Several researches have been conducted to aid the identification of urban structures and evolution of urban patterns. Bonin et al., 2015 used spatial calculus to identify urban structures on regular square grids. The identified urban structures were then organised using a graphical modelling language, chorems. Albert et al., 2018 simulated hyper-realistic urban patterns using generative adversarial networks trained with a global land-use inventory.
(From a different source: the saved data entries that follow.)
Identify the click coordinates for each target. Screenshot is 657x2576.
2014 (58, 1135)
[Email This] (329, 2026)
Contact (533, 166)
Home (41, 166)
Yan et al., 2019 used convolutional neural network to classify building patterns using spatial vector data.
This research aims to come up with novel techniques to explicitly classify remotely sensed data at a city scale for the purposes of urban modeling. Particular attention will be paid to the analysis of the urban hierarchy in centers and sub-centers, as well as to the spatial organization of these elements. The semantic analysis of urban patterns will eventually make it possible to model them with multi-scale primitives such as fractals.